Provide again, from the entries below, every line from the one containing "Choose 显示到清单 option" through the one containing "Click the checkmark", exactly as written, and no other line.

DATA SUPPLIED Start Marker

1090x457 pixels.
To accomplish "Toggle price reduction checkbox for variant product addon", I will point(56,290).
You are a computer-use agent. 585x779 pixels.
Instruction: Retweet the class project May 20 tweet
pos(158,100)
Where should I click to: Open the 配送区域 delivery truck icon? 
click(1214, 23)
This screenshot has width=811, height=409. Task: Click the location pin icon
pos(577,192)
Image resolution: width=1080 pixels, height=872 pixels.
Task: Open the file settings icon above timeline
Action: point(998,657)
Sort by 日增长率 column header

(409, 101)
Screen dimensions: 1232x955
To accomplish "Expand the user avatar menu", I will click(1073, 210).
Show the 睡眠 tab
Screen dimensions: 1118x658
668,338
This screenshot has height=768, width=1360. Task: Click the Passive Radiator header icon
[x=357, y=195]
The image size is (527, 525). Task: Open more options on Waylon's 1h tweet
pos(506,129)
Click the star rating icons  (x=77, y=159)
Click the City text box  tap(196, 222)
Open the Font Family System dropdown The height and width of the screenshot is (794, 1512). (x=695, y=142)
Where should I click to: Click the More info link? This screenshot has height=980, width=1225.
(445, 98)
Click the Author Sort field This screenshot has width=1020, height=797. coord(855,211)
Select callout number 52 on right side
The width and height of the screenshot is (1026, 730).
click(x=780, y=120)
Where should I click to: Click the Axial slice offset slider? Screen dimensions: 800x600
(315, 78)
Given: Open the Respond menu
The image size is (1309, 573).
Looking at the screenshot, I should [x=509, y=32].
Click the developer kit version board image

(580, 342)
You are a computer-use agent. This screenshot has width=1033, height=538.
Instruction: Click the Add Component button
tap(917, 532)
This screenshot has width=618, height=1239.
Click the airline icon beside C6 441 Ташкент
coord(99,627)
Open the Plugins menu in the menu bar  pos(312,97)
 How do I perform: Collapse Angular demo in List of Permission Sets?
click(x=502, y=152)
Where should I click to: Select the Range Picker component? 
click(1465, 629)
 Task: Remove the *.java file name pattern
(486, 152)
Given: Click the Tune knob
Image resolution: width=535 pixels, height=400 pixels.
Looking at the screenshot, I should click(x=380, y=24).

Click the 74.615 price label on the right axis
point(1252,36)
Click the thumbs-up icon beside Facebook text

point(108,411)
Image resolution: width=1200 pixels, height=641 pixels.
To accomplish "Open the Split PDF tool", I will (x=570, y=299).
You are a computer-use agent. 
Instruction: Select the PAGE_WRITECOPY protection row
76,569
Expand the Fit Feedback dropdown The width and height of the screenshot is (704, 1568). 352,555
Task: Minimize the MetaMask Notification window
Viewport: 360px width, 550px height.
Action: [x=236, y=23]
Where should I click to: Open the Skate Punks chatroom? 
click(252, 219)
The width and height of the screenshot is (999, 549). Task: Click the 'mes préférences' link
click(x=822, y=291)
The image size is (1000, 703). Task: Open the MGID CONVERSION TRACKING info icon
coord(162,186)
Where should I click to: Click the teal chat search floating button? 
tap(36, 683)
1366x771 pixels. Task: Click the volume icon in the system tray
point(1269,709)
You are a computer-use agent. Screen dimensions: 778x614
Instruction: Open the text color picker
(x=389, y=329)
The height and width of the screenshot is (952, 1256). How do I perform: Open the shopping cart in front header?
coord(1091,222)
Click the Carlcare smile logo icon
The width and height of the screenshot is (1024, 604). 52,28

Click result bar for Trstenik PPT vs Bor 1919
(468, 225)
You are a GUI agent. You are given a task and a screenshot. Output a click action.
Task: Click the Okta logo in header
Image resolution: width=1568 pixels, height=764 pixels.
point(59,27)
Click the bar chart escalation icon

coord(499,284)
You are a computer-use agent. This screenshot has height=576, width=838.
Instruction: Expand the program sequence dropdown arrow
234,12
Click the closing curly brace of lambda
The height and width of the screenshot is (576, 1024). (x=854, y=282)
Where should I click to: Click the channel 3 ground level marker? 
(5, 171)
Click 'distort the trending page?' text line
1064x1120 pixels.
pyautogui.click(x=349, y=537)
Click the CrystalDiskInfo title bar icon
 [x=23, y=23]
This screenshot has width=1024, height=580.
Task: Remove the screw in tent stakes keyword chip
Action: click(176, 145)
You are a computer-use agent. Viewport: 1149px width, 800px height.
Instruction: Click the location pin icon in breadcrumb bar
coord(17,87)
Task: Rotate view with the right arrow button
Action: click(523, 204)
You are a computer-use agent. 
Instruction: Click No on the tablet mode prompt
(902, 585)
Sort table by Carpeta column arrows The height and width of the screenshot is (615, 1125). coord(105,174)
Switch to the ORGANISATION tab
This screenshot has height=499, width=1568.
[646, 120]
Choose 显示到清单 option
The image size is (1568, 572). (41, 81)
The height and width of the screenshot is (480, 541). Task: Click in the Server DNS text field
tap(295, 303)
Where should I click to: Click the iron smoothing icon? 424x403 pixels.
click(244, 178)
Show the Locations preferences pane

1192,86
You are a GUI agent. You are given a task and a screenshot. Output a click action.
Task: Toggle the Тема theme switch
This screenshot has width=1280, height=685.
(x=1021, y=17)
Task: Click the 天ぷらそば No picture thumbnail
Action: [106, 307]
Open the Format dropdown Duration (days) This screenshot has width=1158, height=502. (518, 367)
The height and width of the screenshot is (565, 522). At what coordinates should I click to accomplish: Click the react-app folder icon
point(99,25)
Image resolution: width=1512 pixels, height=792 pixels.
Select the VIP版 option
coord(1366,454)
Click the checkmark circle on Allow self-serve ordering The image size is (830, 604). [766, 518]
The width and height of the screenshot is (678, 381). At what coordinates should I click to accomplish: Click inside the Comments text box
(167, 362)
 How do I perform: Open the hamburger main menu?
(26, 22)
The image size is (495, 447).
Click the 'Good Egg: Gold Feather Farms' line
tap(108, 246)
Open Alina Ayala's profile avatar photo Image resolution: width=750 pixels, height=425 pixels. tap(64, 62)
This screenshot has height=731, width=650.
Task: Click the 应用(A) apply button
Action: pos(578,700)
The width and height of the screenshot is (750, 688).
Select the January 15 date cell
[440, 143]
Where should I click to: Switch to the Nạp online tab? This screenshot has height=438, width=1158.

DATA SUPPLIED End Marker

• **WRITTEN REPLY**
Choose 显示到清单 option
The image size is (1568, 572). (41, 81)
The height and width of the screenshot is (480, 541). Task: Click in the Server DNS text field
tap(295, 303)
Where should I click to: Click the iron smoothing icon? 424x403 pixels.
click(244, 178)
Show the Locations preferences pane

1192,86
You are a GUI agent. You are given a task and a screenshot. Output a click action.
Task: Toggle the Тема theme switch
This screenshot has width=1280, height=685.
(x=1021, y=17)
Task: Click the 天ぷらそば No picture thumbnail
Action: [106, 307]
Open the Format dropdown Duration (days) This screenshot has width=1158, height=502. (518, 367)
The height and width of the screenshot is (565, 522). At what coordinates should I click to accomplish: Click the react-app folder icon
point(99,25)
Image resolution: width=1512 pixels, height=792 pixels.
Select the VIP版 option
coord(1366,454)
Click the checkmark circle on Allow self-serve ordering The image size is (830, 604). [766, 518]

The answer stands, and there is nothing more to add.